Okay I'm back to fanning my lady parts cause it hurts so bad!

Monday, November 16, 2015

carefree life

Shit. Two weeks ago I had diarrhea, last week I had runny nose, this week I have a sore throat. Like, wtf!? I don't have a fever or anything, like I'm not properly sick but I don't feel comfortable enough to lead a carefree life at this moment.
Yeah and this saturday I had my first 30th birthday celebration. Was cute! We'll see what I'll do on tuesday when I'm actually 30.

Saturday, November 14, 2015

a hopeless and sad world

You know you live in a hopeless and sad world when a bloodshed conducted by humans gets more attention than a massive natural disaster.

Tuesday, November 10, 2015

bald spot

Jill: It's my hair, isn't it?
Tim: What!?
Jill: You don't like the way I changed my hair.
Tim: I told you I loved you hair.
Jill: No. I had to ask you first.
Tim: Well, I love your hair. I love the way it smells. There's no bald spot.
I lol'd

TSS10112015

Saturday, November 07, 2015

Just like with the blender

Waah, I'm so full but I still wanna eat. Seriously... when I went off Mirtazapine I thought my appetite would drop but no such luck. It's not as acidic hunger like before, just a regular one now but still.
And today I bought this cake I actually wanted for my birthday:
Just like with the blender... I don't want it for my bday anymore. Now I want the chocolate-banana cake. :)

Friday, November 06, 2015

the best

Mmm... the best. www.felix.ee produces the best stuff! Today when I was at my mum's workplace I told her where to buy a cheap blender for my birthday but I might just tell her not to buy it for me cause I wanna start buying Pai smoothies. I mean they're quite expensieve, that small bottle costs about 2.50 euros.

And on another note... Caesar salad is also the best! Oh man... I'm so spoiling myelf what with ebing sick and all. Well, the last two days have been alright actually.

the good daughter

Ahh, it feels so nice to be the good daughter for once. Mother was all out of cash so I gave her 60 euros (she'll pay me back once he gets paid). And today I went to her workplace to help her clean stuff. Yeah, I'm good.

Healthwise... didn't have anything wrong yesterday. Got little pain in abdomen today but hopefully the diarrhea is gone now. I still have no clue why I had it.

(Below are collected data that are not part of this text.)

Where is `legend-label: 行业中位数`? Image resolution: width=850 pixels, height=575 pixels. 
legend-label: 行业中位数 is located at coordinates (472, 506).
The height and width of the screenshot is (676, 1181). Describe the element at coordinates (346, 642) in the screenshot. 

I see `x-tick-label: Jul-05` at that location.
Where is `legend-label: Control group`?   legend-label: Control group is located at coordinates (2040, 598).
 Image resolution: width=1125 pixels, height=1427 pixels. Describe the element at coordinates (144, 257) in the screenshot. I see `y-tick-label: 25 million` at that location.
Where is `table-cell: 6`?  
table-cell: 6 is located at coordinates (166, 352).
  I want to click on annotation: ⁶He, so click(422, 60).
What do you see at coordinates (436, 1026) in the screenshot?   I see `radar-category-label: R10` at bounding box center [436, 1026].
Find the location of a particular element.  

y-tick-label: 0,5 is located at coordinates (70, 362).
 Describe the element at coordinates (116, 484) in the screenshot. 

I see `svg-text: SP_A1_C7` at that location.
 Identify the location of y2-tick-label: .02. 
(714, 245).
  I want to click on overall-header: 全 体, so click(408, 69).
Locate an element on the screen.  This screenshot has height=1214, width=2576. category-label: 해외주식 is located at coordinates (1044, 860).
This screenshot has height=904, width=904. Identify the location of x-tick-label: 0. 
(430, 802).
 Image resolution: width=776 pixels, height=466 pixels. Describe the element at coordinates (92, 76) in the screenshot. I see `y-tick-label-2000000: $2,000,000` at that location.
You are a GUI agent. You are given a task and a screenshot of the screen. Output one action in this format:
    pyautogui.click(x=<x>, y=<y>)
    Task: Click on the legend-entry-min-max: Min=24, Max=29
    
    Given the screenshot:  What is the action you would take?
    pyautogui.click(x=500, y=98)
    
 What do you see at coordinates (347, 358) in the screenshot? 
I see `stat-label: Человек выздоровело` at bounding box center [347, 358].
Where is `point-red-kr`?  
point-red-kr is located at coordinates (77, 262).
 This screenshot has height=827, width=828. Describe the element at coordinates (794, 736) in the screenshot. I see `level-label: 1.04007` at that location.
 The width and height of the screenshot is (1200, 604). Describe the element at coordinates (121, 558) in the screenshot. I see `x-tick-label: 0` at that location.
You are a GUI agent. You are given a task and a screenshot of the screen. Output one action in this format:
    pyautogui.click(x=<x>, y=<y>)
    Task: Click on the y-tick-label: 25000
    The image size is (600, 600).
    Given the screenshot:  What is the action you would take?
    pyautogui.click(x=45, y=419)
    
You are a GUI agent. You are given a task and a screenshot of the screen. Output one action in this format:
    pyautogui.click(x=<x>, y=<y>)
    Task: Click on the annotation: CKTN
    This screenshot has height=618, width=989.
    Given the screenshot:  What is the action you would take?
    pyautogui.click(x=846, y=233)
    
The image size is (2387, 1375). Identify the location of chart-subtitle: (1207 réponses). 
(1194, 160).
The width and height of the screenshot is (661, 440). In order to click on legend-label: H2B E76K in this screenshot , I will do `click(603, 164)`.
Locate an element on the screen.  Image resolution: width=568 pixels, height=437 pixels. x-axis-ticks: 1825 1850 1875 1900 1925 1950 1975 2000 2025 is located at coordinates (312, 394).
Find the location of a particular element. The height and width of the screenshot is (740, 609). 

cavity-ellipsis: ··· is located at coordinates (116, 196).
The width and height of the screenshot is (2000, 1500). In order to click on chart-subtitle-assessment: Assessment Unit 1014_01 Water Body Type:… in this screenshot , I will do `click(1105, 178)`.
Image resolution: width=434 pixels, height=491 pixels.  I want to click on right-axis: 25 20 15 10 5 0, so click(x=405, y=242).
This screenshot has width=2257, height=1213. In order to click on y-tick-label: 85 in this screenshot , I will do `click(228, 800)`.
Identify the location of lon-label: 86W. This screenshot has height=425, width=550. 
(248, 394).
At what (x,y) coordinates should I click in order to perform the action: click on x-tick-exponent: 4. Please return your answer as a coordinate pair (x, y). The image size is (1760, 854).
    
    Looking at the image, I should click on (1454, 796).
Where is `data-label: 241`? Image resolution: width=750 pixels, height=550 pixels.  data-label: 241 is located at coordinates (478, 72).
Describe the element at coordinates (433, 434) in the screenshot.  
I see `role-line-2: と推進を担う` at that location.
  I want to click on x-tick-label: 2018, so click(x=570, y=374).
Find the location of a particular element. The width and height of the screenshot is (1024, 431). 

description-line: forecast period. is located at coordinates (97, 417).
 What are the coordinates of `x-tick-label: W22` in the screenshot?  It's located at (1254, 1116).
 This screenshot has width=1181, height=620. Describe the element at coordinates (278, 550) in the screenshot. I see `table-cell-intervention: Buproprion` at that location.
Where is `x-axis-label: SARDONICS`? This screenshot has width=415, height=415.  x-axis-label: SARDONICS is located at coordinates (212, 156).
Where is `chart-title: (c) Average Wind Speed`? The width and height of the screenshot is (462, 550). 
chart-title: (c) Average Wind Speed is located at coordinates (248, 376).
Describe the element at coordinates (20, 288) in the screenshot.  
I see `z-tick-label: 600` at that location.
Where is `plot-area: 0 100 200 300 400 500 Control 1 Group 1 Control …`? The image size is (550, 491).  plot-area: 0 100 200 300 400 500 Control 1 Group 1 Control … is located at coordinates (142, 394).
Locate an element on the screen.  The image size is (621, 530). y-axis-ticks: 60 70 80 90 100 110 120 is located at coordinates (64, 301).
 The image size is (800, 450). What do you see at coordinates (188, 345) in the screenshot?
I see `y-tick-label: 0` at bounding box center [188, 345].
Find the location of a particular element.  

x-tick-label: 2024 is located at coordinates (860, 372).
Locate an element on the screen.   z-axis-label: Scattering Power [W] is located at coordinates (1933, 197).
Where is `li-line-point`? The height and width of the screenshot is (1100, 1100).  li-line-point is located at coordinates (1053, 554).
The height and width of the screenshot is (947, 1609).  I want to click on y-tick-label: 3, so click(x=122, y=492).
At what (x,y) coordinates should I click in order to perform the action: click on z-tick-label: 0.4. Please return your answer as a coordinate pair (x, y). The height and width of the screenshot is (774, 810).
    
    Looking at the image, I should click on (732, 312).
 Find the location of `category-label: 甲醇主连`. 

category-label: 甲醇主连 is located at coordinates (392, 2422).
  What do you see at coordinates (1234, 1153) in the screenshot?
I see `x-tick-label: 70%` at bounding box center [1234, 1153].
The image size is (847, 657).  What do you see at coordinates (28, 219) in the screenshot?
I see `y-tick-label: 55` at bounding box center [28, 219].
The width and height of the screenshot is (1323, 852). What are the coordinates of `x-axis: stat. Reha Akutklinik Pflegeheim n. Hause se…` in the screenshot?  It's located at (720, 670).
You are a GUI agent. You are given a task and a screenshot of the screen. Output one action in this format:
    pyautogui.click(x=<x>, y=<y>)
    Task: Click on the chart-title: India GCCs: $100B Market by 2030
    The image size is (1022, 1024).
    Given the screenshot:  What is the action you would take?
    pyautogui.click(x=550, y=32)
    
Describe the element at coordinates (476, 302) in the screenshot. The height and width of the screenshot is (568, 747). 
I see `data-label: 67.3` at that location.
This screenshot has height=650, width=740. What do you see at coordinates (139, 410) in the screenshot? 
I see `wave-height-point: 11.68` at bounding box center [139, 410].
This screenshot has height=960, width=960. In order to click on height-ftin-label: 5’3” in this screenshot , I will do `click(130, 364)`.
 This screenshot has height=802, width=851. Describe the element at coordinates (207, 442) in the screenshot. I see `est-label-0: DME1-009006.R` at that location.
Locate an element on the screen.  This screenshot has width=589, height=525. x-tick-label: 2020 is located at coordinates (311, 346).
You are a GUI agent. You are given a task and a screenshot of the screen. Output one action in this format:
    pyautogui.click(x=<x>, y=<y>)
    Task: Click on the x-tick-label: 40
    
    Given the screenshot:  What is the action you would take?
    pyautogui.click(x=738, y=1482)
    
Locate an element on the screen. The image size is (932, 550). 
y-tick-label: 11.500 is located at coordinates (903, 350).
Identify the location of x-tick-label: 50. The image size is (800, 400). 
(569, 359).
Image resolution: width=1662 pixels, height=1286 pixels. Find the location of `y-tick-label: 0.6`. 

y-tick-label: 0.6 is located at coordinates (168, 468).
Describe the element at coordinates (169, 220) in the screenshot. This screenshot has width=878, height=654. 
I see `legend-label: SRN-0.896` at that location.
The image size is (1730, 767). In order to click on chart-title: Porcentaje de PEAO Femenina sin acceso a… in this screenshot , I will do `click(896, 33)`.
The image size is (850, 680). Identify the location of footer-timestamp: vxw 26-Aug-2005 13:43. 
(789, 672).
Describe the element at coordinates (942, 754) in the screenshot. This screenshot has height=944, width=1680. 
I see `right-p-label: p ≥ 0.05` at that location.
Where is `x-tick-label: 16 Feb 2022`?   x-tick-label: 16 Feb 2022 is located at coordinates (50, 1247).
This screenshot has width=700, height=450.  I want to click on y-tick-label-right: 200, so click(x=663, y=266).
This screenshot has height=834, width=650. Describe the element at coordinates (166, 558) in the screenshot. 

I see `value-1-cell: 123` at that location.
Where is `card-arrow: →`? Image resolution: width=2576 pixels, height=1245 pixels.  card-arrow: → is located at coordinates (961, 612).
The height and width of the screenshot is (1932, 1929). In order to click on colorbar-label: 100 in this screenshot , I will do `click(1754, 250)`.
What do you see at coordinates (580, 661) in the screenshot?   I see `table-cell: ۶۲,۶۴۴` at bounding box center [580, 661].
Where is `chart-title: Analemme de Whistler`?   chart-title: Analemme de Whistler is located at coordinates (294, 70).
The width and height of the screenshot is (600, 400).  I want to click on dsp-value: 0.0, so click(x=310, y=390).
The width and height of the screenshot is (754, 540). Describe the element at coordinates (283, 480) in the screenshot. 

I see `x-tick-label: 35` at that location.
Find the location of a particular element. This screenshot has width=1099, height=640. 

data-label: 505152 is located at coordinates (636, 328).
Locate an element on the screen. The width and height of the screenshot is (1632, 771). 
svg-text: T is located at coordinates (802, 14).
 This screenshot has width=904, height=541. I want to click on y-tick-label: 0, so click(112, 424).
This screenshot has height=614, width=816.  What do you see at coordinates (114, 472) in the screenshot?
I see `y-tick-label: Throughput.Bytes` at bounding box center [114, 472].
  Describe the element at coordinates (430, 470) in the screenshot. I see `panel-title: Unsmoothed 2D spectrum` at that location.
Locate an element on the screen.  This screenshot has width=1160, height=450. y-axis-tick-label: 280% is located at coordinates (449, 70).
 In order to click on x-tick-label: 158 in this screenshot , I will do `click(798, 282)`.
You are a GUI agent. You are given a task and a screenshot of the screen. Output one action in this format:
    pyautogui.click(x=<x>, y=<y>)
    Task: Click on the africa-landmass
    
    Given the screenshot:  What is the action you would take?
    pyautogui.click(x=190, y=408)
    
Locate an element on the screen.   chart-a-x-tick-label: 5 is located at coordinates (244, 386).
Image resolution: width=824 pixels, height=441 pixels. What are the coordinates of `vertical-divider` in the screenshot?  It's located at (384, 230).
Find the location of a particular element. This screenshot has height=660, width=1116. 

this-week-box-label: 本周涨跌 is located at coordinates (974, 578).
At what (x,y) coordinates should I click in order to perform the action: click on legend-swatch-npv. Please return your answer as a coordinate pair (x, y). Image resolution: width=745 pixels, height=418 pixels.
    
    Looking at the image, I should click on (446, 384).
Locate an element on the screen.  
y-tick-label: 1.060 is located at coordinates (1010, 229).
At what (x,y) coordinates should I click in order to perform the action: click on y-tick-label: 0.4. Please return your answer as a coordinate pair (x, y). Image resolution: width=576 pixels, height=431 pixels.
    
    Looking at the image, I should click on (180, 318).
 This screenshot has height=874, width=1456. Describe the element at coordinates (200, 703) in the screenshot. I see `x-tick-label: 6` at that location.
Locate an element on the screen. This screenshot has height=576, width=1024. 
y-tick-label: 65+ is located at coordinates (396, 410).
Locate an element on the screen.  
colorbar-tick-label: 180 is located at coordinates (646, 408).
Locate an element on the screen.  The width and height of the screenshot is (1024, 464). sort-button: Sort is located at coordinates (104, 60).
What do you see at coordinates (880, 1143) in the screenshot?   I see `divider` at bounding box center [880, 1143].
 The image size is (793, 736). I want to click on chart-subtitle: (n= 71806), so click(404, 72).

Thursday, November 05, 2015

Fucking British accent!

*whine* I wanna watch the second Nanny McPhee film but cannot find subtitles that are in sync. Fucking British accent! I don't understand it! I'm so used to general American accent in films.

Wednesday, November 04, 2015

it started all over again

Yeah I rang a GP and she says my diarrhea is probably just a virus not a withdrawal symptom. I thought I was done with it but it woke me up today at 7 and it started all over again.

it's final

Okay I think this craxy diarrhea business is over. Like... I googeled some shit and I think it was a Mirtazapine withdrawal symptom. This pill I swear. I've been off of it before and I was fine but I had to go back on it cause I couldn't eat again. This time with these crazy symptoms I'd like to think it's final, going off that pill.

Tuesday, November 03, 2015

I have no fucking clue what is going on

So I have this fuckin'-ass diarrhea going on. Started at 7:30 in the morning. Who has diarrhea at that time!? I was sleeping and was woken by sharp pains in my abdomen. Super weird. I don't have a fever or feel poorly. I have no fucking clue what is going on. Could be the dried fish I had yesterday or the flu.